Fredericksburg negotiating with Hugh Cosner for easement at old Embrey Power Plant site.

Date published: 3/10/2006

By RUSTY DENNEN

Fredericksburg is still negotiating with a Spotsylvania businessman for the go-ahead to complete its Rappahannock Canal project.

City officials recently met with Hugh C. Cosner, who owns the former Embrey Power Plant off Caroline Street on the river.

The power plant property is where Fredericksburg and the U.S. Army Corps of Engineers want to install a pump to move water from the river into the canal.

"It was a good meeting with him I'm cautiously optimistic," City Attorney Kathleen Dooley said Tuesday. Discussions have been ongoing since last fall.

The historic waterway, built in the mid-19th century to move goods up and down the river, has been empty since the Embrey Dam was breached in February 2004. The dam had supplied water to the canal, which meanders about two miles through the city to its outlet underground at Princess Anne Street.

The Corps of Engineers has the money for the work--$1.5 million--but cannot proceed until the city has secured easements on Cosner's land for a pump station, pipes and maintenance road.

Cosner, a former Spotsylvania County supervisor, and a partner bought the vacant power plant building in 1978 for commercial development, possibly a restaurant. The city and the property owners have been dickering over where the pump station and service road should be located on the property.

Cosner wants those farther from the power plant and closer to an adjacent parcel of city-owned land, a city official said.
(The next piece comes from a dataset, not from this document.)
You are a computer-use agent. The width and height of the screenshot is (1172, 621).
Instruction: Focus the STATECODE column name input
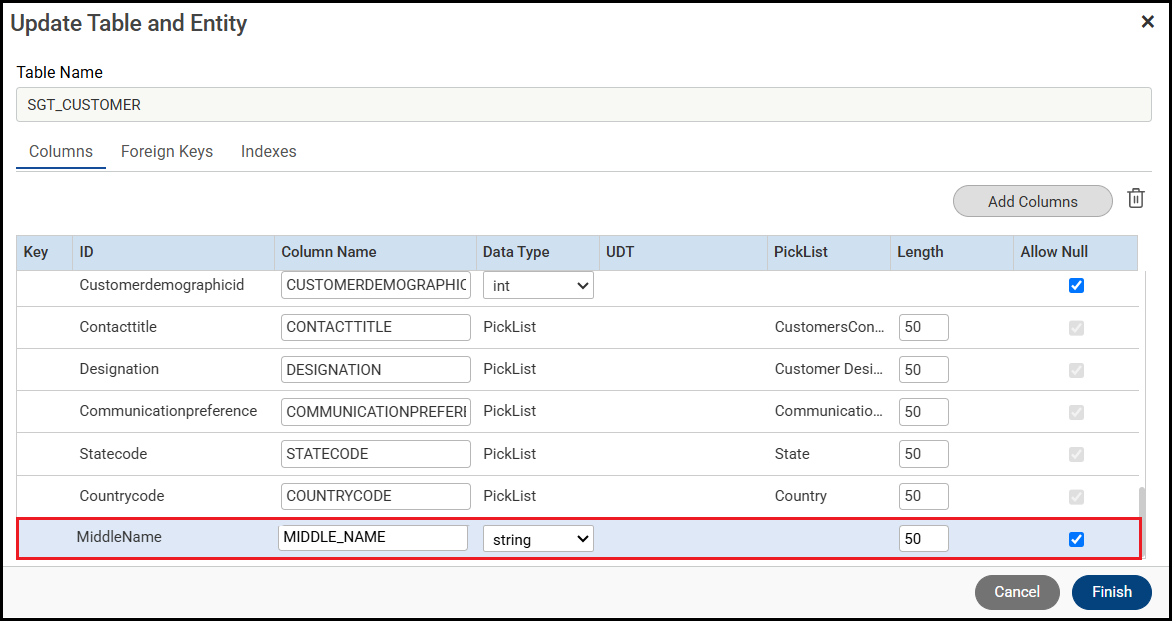pos(375,454)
Efforts to reach Cosner for comment were unsuccessful.

The power station, idle for more than 30 years, has pumps inside but they are not suitable for refilling the canal.

The first phase of the project--installing aerators along the bottom--has been completed. The aerators are designed to keep water in the canal from stagnating.

Hundreds of city residents live on or near the waterway and some are not happy with its present condition. During the summer months it becomes a stagnant mud hole that attracts mosquitoes.

And it's unsightly: Tons of litter are exposed now that it's empty, with the occasional shopping cart, tires, beer cans and fast-food containers.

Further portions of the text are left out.